Queen Mary University of London News Aug 10, 2017

The researchers are calling on health care commissioners to invest urgently in the roll out of HIV screening to all 74 high HIV prevalence local authorities in England (those with more than 2 diagnosed HIV infections per 1,000 adults).

People with HIV have a near normal life expectancy if they are diagnosed early and have treatment, and those taking effective treatment are no longer infectious to other people. But in the UK around 13,500 people do not know that they have HIV, meaning they miss out on treatment, remain infectious to others and become more expensive to treat in the future.

Dr Werner Leber from QMUL said: “We’ve shown that HIV screening in UK primary care is cost effective and potentially cost saving, which is contrary to widespread belief. This is an important finding given today’s austerity. Financial pressures, particularly within local authority’s public health budgets, mean that the costs of HIV testing are under intense scrutiny, and in some areas investment in testing has fallen.”

Dr Clare Highton, City and Hackney Clinical Commissioning Group (CCG) said: “Public health, specialist and CCG commissioners should take note of these important results showing the value for money of screening for HIV in primary care. This intervention means that people with HIV are able to live longer and healthier lives and the spread of infection to other people is halted.”

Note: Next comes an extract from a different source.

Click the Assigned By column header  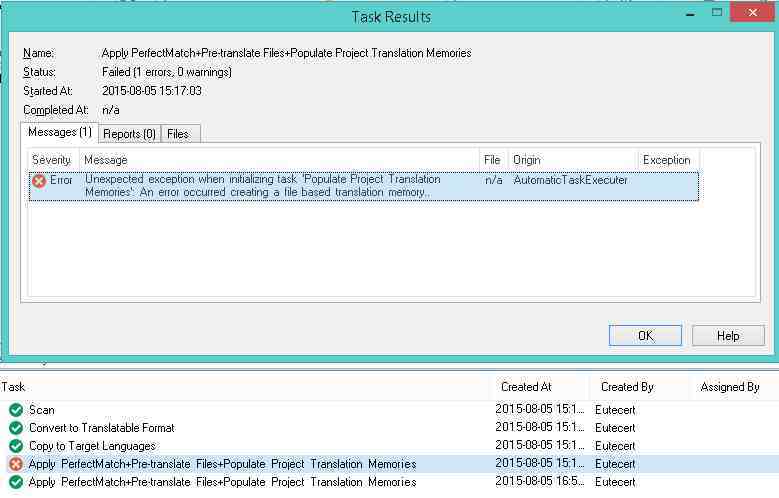click(730, 387)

The study, published in The Lancet HIV journal, examined data from an earlier research trial in Hackney – a socioeconomically deprived inner London borough with an HIV prevalence rate of 8 per 1000 adults. The trial involved 40 general practices, where they tested the effect of rapid fingerprick HIV testing as part of the standard health check during registration, and found it led to a four–fold higher HIV diagnosis rate.

Using a mathematical model that includes all the costs associated with HIV testing and treatment, the team now show that primary care HIV screening in high prevalence settings becomes cost–effective in 33 years (according to NICE criteria).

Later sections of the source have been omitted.